2020年上半期バンキングマルウェアランキング
  1. Dridex (バンキングマルウェアの27%占めるDridexは、Windows PCを標的にするバンキング型トロイの木馬です。スパムキャンペーンやエクスプロイトキットを介して拡散し、Weblnjectsを利用して銀行の認証情報を傍受し、攻撃者が管理するサーバーにリダイレクトします。リモートサーバーにコンタクトし、感染したシステムに関する情報の送信や、遠隔操作用の別のモジュールのダウンロード・実行もできます。
  2. Trickbot バンキングマルウェアの20%占めるTrickbotは、Windowsプラットフォームを標的にしたモジュール式のバンキング型トロイの木馬で、主にスパムキャンペーンやEmotetなどのマルウェアファミリーを経由して拡散します。
  3. Ramnit バンキングマルウェアの15%を占めるRamnitは、 2010年に登場したモジュラー式のバンキング型トロイの木馬です。ウェブセッションの情報を盗み、銀行口座や企業のネットワーク、SNSのアカウントなど、被害者が利用するあらゆるサービスのアカウント情報を攻撃者が盗めるようにします。

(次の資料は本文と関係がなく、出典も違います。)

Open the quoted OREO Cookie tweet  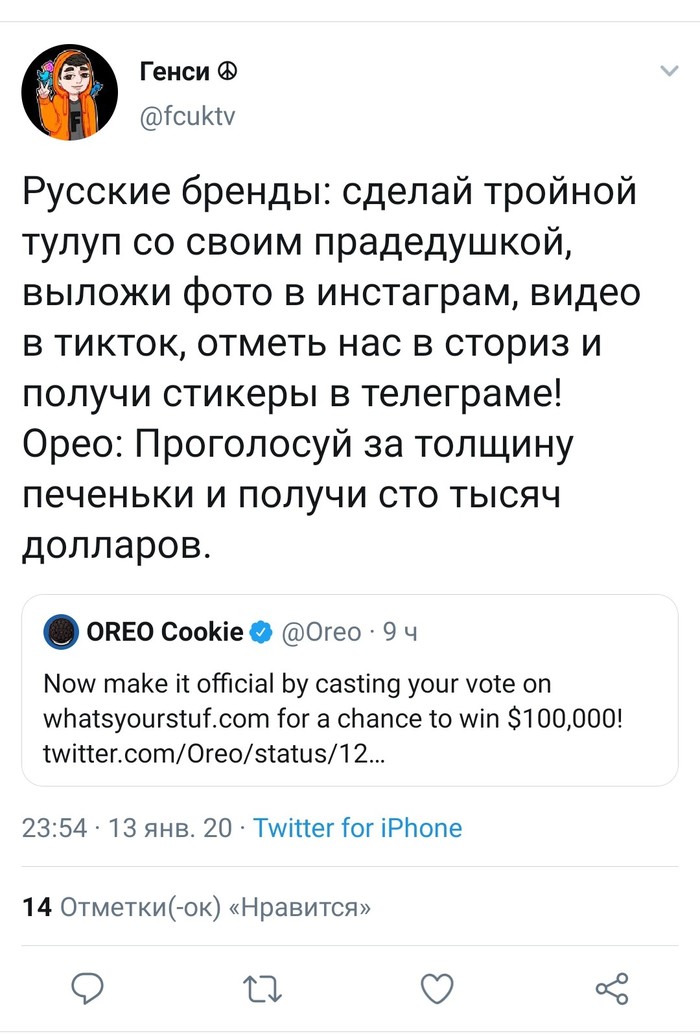[x=350, y=690]
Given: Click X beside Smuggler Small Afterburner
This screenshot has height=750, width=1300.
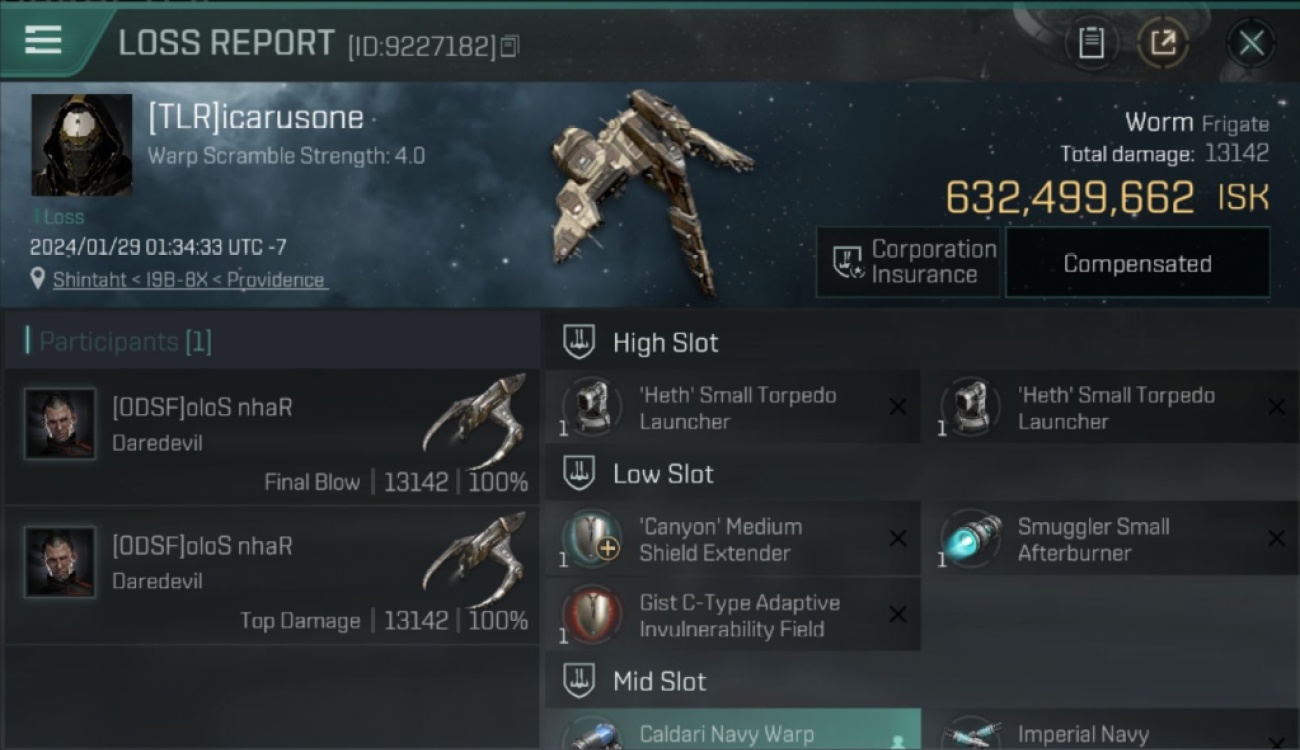Looking at the screenshot, I should click(x=1276, y=538).
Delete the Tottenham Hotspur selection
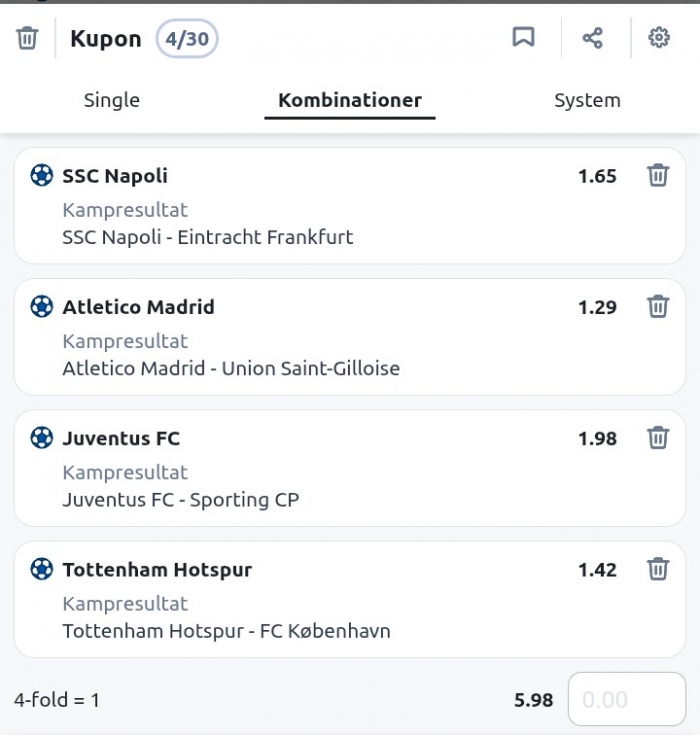Screen dimensions: 700x735 pos(657,570)
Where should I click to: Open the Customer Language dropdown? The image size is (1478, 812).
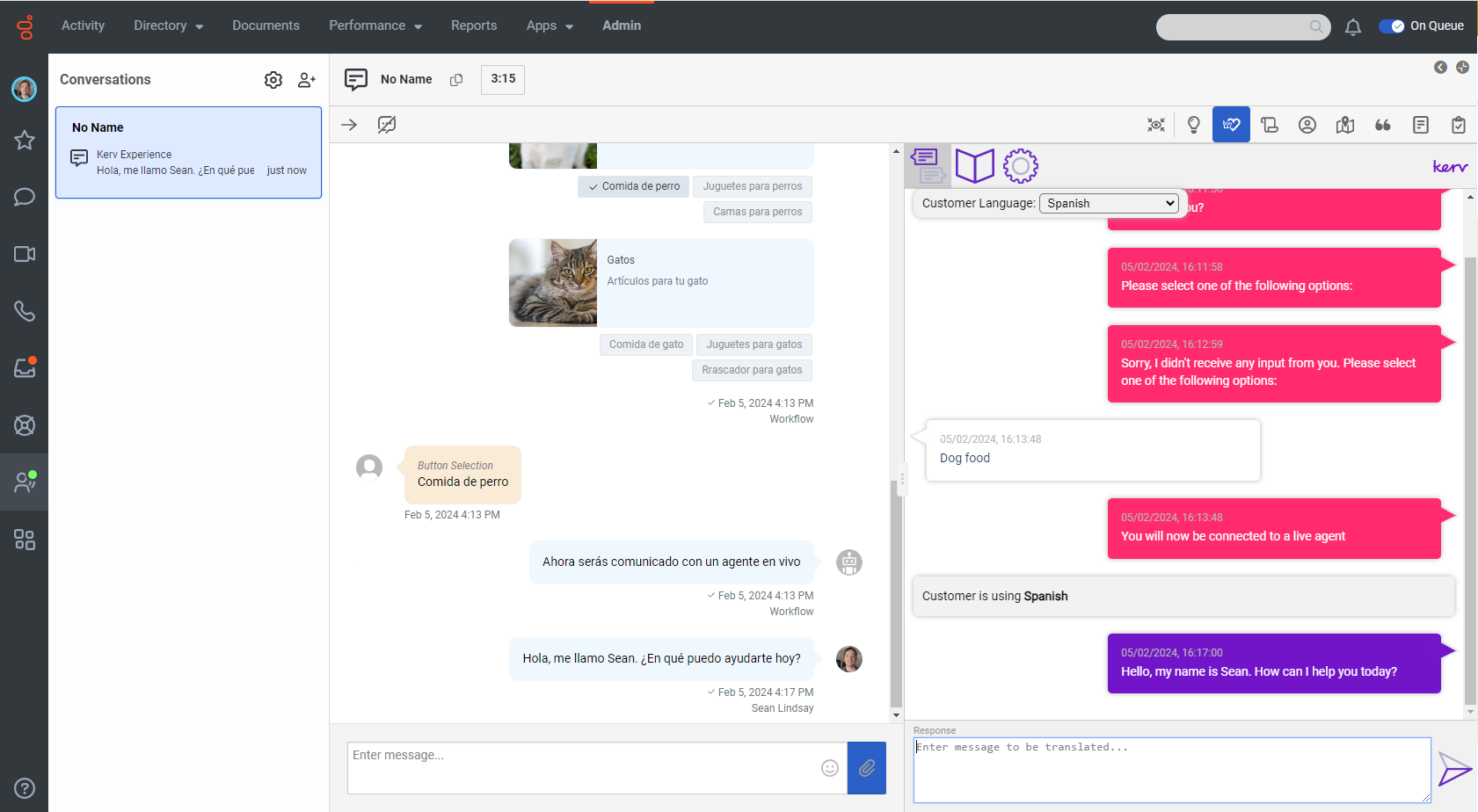point(1110,203)
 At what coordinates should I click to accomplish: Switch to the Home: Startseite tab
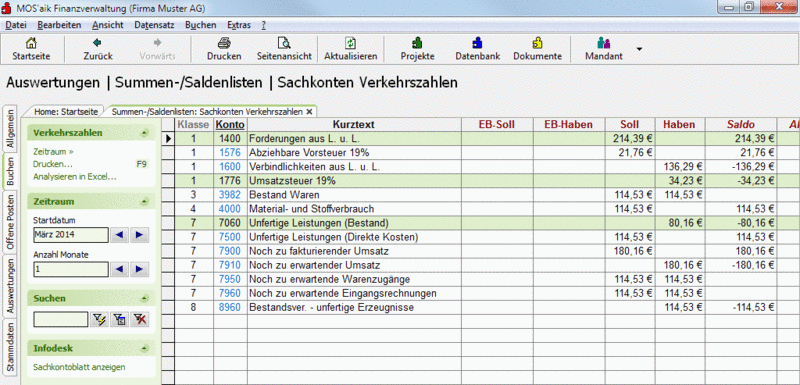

「サイバー攻撃トレンド2020年中間レポート」の調査結果は、チェック・ポイントが提供するThreatCloud脅威インテリジェンスから抽出した2020年1月から6月のデータに基づいており、攻撃者が企業の攻撃に使用している主な手口を取り上げています。レポート全文(英語)はこちら(https://pages.checkpoint.com/cyber-attack-2020-trends.html)で確認できます。

参考:地域別サイバー攻撃被害の種別割合



本リリースは、米国カリフォルニア州で2020年7月22日(現地時間)に配信されたものの抄訳です。英語のリリース全文はこちら(https://www.checkpoint.com/press/2020/check-point-research-covid-19-pandemic-drives-criminal-and-political-cyber-attacks-across-networks-cloud-and-mobile-in-h1-2020/)をご確認ください。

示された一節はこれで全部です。